# Task inputs
______
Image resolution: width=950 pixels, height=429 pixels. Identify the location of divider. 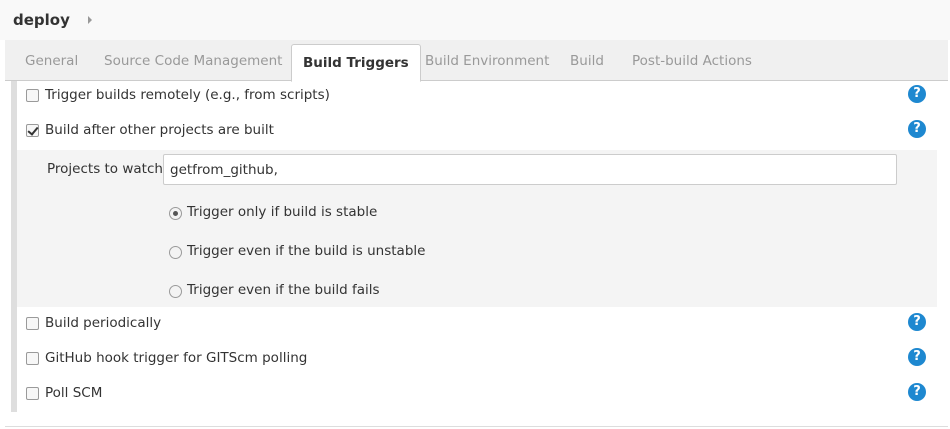
(476, 426).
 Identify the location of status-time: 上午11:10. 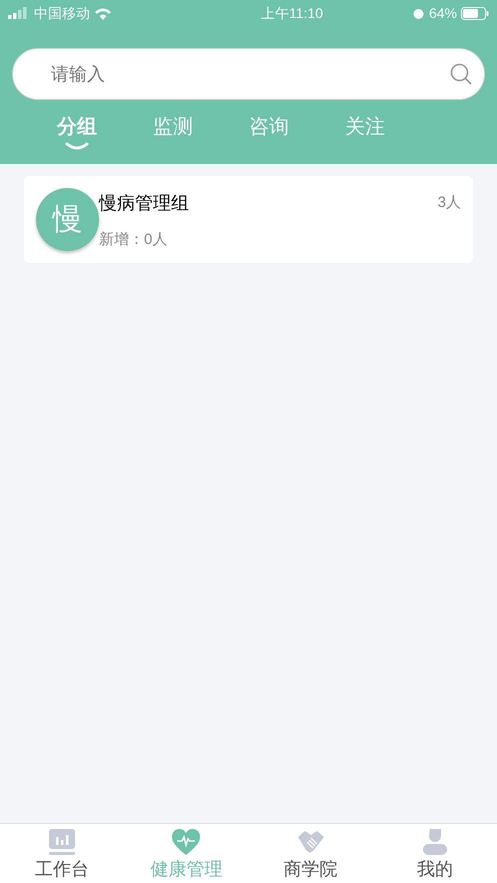
(292, 13).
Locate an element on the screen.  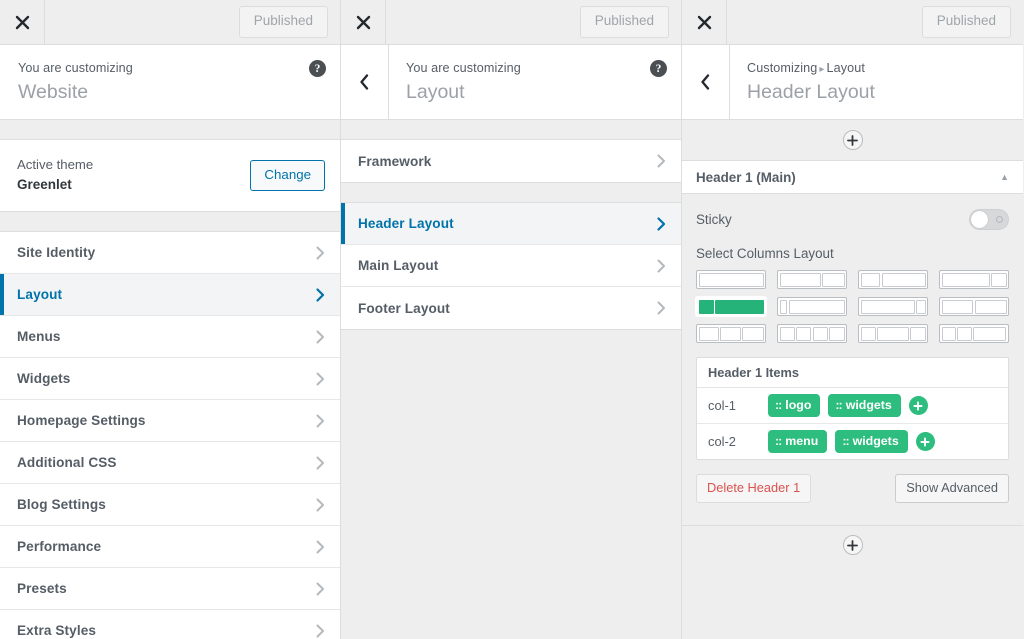
sticky-toggle is located at coordinates (989, 219).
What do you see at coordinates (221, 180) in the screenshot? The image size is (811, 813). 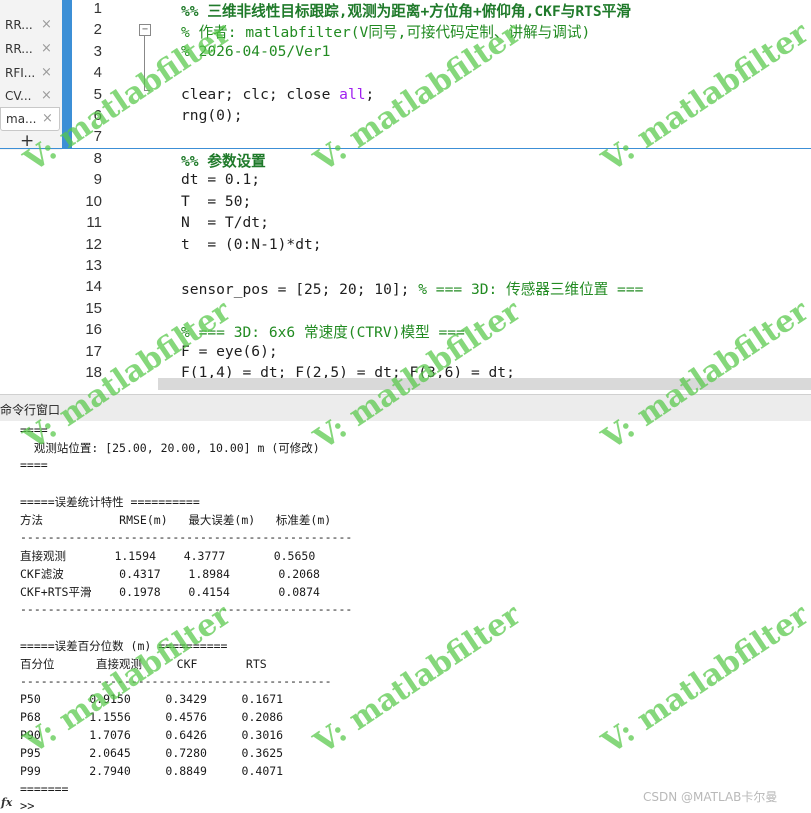 I see `code-line: dt = 0.1;` at bounding box center [221, 180].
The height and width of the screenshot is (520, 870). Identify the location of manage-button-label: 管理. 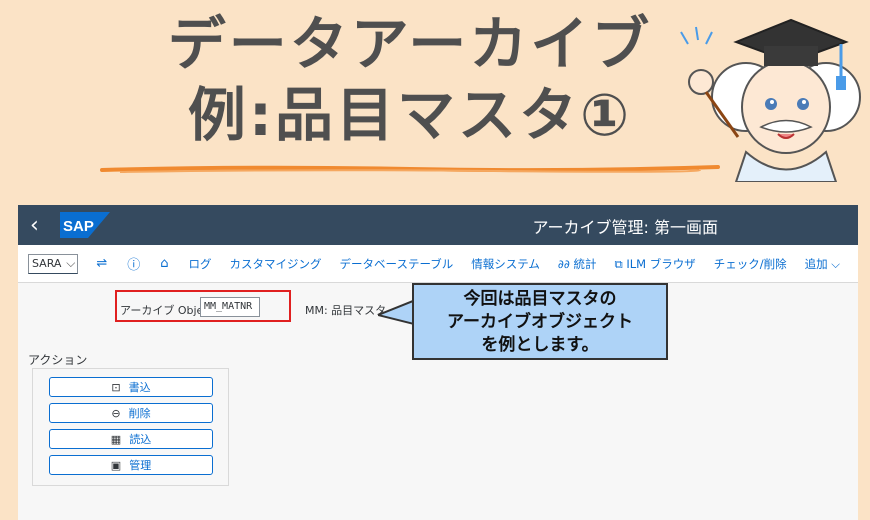
(140, 466).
______
# Instruction
Copy out the material word for word, from the line containing "The height and" through the end. Leave the pictures out of your answer.

# Answer to this task
The height and width of the screenshot is (520, 870). Identify the location of manage-button-label: 管理. 
(140, 466).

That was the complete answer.